Objective
Update the money personality piece starting with "What's your money" and going on through "at the moment.", replacing "instant gratification" with "immediate gratification".

# Start of Extract to read

What's your money personality?

By Milan Doshi


During my seminars and personal financial consultations, I have come across many people who have different attitudes towards money.

All of us have unique personalities - some characteristics are inborn and some are learnt along life's journey. Likewise, when it comes to money and real estate investments, we too possess various money personalities. They are:

1. Spenders / Shoppers

These personalities derive great emotional satisfaction from spending money. They need instant gratification and can't resist spending money. Spenders often shop to entertain themselves, even if the items they buy go unused. A sale is simply an excuse to spend money on the pretext of getting a good deal on things that they do not need at the moment.

A well-to-do good friend of mine was shocked to discover, during his house moving, that his wife owned more than 100 pairs of shoes and over 30 handbags! Like most guys, he couldn't see the need for his wife to own so many pairs of shoes and handbags. As money was not an issue, he didn't mind his wife buying more new shoes or handbags, provided that she gave her old ones away. He was concerned that his new house was quickly running out of closet space to store the things his wife bought.

Unfortunately, besides being a shopper, his wife was also a hoarder. She didn't have the heart to give away things that are still fairly new and seldom used. This led to frequent quarrels and my friend decided that the only way out was to build more closet space in his current house and to move to a bigger house a few years later to accommodate his wife's impulsive shopping habit. It was a small price that he could afford to pay to keep his wife happy.

Advice for Spenders/ Shoppers: Shop a lot less, save a lot more


If you love to spend, it's very likely that you are going to continue doing it. when shopping, try to seek long term value, not just short -term satisfaction.

Before purchasing, ask yourself how much that purchase is going to mean in a year. If the answer is "not much", then forgo the purchase.

This way, you can limit your spending to things that you'll actually use. If possible, set a monthly budget and stick to it. In case you over-spend in a month, make sure that you have the discipline to cut back the following month.

# End of Extract to read
# Start of Material provided

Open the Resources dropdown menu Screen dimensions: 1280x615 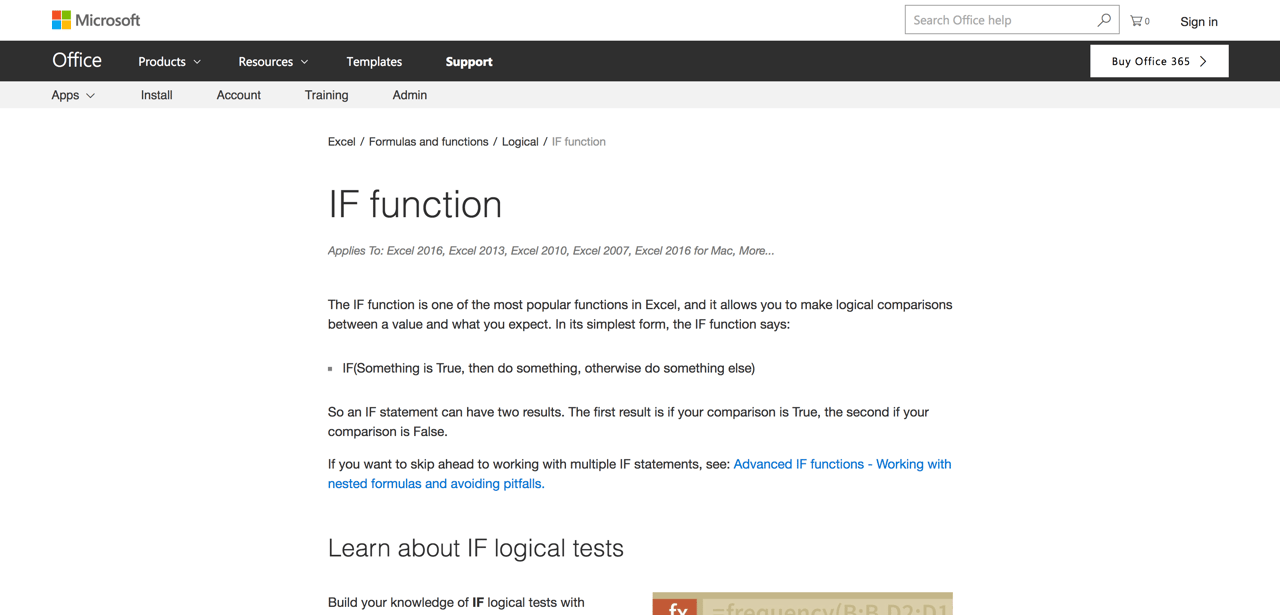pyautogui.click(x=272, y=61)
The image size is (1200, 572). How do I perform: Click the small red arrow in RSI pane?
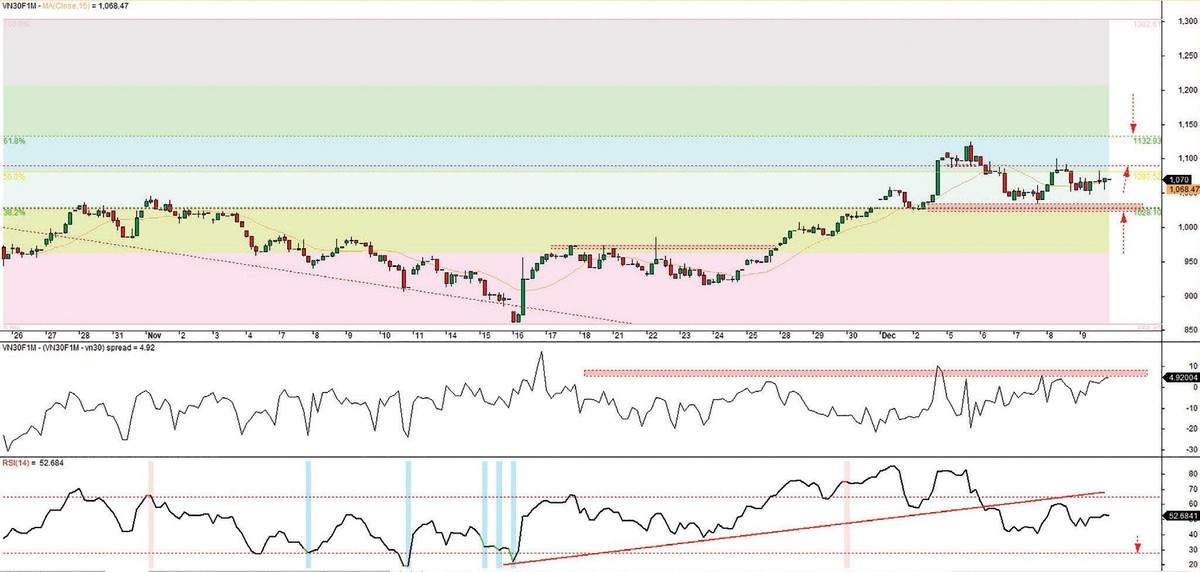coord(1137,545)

# End of Material provided

Reply to the task
What's your money personality?

By Milan Doshi


During my seminars and personal financial consultations, I have come across many people who have different attitudes towards money.

All of us have unique personalities - some characteristics are inborn and some are learnt along life's journey. Likewise, when it comes to money and real estate investments, we too possess various money personalities. They are:

1. Spenders / Shoppers

These personalities derive great emotional satisfaction from spending money. They need immediate gratification and can't resist spending money. Spenders often shop to entertain themselves, even if the items they buy go unused. A sale is simply an excuse to spend money on the pretext of getting a good deal on things that they do not need at the moment.